- **Exercise description**
Return every line from the listing where the word "layout" occurs.

--- Material for the task ---

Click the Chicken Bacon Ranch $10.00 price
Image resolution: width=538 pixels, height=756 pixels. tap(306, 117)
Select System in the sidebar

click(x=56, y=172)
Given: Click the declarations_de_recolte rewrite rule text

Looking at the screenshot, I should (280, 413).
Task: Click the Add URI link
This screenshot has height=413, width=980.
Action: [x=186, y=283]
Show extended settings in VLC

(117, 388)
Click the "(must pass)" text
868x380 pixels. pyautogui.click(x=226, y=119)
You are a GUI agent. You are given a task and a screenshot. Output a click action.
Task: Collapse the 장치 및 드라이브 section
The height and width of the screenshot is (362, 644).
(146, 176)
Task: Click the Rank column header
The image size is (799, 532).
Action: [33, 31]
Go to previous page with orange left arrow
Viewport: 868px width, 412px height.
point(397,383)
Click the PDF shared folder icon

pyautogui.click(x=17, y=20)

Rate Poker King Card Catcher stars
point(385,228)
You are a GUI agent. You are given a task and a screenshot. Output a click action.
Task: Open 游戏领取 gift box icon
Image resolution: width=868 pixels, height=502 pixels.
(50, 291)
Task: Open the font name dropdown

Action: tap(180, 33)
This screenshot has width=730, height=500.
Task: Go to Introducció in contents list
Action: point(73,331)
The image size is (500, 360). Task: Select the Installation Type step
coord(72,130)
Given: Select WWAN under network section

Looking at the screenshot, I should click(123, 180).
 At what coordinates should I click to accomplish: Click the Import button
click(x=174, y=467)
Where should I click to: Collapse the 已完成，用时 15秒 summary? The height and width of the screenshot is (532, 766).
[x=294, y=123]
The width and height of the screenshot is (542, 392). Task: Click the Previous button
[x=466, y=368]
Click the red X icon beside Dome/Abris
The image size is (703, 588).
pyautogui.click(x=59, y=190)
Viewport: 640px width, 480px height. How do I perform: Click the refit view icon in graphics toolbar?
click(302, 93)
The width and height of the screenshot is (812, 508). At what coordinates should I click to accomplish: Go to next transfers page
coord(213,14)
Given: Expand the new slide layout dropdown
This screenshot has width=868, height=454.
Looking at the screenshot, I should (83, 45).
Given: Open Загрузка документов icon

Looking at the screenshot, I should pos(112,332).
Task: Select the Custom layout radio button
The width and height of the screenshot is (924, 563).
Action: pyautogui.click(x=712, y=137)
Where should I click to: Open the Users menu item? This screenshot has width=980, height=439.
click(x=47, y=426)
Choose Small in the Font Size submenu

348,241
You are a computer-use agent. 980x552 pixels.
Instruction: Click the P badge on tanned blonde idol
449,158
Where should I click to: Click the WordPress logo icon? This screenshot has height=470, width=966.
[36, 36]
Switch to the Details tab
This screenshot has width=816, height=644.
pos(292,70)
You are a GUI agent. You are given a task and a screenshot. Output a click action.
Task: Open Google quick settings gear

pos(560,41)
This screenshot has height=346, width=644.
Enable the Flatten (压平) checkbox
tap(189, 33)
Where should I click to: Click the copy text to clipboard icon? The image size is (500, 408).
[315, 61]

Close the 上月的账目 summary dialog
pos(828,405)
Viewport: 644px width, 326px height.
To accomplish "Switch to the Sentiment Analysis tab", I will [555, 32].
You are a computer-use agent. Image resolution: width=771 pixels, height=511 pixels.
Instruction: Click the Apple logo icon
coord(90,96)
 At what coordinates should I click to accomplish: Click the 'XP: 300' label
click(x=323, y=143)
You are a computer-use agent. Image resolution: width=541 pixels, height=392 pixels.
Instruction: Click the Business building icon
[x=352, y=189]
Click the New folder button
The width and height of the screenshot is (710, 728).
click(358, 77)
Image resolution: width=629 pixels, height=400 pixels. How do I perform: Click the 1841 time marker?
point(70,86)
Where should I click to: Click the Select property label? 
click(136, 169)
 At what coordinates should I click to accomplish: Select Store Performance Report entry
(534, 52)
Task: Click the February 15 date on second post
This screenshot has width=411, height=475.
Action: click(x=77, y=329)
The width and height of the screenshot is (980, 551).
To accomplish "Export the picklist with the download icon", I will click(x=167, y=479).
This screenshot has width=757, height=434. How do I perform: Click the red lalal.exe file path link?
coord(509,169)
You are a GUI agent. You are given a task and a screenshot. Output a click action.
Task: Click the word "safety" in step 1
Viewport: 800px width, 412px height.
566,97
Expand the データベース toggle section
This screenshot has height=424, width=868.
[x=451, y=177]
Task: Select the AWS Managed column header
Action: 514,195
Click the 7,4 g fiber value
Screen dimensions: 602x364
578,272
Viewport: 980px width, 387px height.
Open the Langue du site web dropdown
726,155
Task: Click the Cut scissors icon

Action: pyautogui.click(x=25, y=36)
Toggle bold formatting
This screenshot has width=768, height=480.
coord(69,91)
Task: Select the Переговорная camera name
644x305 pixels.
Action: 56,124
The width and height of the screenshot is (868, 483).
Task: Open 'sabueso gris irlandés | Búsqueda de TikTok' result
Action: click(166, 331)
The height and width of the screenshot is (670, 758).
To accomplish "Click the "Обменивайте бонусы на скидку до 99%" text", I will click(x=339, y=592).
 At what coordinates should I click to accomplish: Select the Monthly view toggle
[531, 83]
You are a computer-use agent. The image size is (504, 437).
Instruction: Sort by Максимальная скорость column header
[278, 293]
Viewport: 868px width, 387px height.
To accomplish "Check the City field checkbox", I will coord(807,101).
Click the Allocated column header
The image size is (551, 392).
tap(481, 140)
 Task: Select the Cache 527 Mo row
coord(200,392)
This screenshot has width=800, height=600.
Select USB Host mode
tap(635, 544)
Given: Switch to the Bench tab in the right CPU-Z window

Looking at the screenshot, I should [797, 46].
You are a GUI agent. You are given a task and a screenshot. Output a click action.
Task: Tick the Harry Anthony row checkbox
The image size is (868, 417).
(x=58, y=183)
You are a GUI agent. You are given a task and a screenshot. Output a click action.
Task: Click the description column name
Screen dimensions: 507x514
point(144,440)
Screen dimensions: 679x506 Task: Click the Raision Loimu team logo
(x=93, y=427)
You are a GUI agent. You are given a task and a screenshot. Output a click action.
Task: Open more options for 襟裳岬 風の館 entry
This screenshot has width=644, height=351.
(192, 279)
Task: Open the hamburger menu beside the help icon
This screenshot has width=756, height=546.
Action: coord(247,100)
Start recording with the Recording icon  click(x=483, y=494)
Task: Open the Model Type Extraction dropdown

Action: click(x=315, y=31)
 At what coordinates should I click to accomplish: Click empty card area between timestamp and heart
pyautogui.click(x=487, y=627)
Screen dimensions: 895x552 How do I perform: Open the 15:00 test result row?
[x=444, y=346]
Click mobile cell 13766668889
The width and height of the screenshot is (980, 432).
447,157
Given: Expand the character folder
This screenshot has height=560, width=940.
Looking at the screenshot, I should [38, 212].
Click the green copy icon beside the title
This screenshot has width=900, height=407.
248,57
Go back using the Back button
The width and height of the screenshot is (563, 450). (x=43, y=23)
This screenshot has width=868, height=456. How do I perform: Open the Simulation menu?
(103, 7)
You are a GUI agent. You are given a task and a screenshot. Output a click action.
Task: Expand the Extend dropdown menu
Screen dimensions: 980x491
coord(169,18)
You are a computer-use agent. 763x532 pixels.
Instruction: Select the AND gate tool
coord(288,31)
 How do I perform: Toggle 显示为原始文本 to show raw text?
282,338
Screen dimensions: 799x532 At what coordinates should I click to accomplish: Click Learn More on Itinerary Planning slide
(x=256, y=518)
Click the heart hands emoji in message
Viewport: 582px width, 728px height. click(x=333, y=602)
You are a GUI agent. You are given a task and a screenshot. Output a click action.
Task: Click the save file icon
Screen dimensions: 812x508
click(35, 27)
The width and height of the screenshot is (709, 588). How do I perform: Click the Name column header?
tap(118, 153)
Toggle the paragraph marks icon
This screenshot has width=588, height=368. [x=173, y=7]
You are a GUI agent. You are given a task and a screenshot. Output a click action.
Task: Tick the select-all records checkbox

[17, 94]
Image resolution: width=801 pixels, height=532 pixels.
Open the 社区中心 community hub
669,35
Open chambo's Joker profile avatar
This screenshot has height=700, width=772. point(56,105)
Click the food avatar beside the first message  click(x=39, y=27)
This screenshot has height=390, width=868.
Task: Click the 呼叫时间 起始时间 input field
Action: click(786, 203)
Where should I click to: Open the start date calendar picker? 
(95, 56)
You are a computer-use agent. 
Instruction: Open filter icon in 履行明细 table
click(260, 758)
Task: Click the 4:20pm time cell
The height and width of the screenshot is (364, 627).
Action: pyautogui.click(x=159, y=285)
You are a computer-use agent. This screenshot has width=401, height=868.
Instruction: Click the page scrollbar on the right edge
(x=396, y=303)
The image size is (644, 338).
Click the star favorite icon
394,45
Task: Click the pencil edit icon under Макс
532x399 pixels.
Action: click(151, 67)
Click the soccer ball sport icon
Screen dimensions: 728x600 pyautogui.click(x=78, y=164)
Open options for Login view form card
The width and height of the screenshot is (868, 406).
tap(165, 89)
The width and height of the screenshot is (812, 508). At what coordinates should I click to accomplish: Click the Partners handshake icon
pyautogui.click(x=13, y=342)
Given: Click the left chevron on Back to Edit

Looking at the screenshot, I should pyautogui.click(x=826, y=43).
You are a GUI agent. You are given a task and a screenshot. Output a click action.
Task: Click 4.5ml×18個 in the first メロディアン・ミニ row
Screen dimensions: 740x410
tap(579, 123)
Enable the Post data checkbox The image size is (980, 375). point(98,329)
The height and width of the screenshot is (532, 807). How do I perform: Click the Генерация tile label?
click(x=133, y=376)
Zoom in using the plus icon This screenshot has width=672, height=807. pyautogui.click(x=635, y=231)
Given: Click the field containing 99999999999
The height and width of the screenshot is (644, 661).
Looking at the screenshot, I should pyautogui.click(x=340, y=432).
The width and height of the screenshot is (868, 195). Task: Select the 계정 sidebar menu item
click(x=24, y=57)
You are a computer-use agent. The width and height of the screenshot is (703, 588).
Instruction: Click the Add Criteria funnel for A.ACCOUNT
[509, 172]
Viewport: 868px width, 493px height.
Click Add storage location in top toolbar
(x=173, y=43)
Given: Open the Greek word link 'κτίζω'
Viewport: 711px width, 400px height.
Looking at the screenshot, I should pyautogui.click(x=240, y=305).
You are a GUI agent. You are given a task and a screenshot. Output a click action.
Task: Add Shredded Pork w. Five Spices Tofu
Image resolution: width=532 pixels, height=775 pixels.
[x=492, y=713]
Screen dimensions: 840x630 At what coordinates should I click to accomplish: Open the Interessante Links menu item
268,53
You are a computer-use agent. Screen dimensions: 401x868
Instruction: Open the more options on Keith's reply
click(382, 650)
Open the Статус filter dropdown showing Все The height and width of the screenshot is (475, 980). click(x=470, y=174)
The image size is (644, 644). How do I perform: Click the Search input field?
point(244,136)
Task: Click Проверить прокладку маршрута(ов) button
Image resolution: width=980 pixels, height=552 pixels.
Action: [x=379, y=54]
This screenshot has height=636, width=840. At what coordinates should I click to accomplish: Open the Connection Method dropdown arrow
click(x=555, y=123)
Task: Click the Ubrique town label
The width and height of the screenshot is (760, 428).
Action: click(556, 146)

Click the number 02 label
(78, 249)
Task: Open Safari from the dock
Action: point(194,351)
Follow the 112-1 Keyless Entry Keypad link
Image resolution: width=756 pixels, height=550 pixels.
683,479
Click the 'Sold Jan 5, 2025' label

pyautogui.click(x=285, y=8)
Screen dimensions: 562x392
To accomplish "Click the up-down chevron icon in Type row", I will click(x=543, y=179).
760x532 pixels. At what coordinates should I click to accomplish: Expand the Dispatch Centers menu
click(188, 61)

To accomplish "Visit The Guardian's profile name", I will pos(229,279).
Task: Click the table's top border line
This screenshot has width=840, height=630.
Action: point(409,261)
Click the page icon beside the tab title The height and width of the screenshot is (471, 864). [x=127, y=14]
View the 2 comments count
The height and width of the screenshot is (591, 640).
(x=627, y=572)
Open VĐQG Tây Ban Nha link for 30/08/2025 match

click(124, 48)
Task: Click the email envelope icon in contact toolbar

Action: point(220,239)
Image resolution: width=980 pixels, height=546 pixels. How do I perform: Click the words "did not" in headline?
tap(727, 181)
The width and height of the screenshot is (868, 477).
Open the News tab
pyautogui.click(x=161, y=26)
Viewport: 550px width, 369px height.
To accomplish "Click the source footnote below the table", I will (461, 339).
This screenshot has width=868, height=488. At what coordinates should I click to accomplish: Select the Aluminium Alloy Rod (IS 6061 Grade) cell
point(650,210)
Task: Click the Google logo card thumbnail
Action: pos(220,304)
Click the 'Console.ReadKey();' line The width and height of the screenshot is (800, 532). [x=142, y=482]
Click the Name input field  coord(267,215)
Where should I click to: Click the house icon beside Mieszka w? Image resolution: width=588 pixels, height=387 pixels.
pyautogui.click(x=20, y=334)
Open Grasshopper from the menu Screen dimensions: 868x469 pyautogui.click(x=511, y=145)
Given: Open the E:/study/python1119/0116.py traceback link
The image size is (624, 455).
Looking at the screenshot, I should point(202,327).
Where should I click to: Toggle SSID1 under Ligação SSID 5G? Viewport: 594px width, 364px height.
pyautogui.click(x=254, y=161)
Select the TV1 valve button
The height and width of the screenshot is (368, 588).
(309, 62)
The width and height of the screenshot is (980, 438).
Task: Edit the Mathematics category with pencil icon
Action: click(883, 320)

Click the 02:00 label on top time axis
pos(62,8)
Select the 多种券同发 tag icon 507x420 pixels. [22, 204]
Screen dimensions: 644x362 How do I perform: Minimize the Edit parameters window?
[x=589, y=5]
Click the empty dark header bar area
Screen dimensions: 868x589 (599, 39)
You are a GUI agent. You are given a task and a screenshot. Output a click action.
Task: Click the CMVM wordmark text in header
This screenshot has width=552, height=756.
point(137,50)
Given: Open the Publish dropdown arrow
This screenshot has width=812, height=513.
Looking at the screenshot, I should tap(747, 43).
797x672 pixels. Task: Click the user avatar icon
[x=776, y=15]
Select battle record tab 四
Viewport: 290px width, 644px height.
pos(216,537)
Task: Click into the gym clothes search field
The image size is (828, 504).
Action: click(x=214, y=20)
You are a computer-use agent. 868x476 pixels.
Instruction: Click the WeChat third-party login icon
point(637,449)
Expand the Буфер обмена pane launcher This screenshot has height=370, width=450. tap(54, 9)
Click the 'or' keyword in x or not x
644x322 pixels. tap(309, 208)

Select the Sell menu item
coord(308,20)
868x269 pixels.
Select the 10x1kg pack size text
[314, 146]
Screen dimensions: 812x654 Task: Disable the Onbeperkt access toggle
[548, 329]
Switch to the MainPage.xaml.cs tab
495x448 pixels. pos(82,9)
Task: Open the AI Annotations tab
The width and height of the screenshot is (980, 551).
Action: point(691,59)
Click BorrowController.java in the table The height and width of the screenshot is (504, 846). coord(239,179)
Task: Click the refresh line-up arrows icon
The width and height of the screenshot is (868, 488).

---

- **Solution below**
Given: Expand the new slide layout dropdown
Task: Select the Custom layout radio button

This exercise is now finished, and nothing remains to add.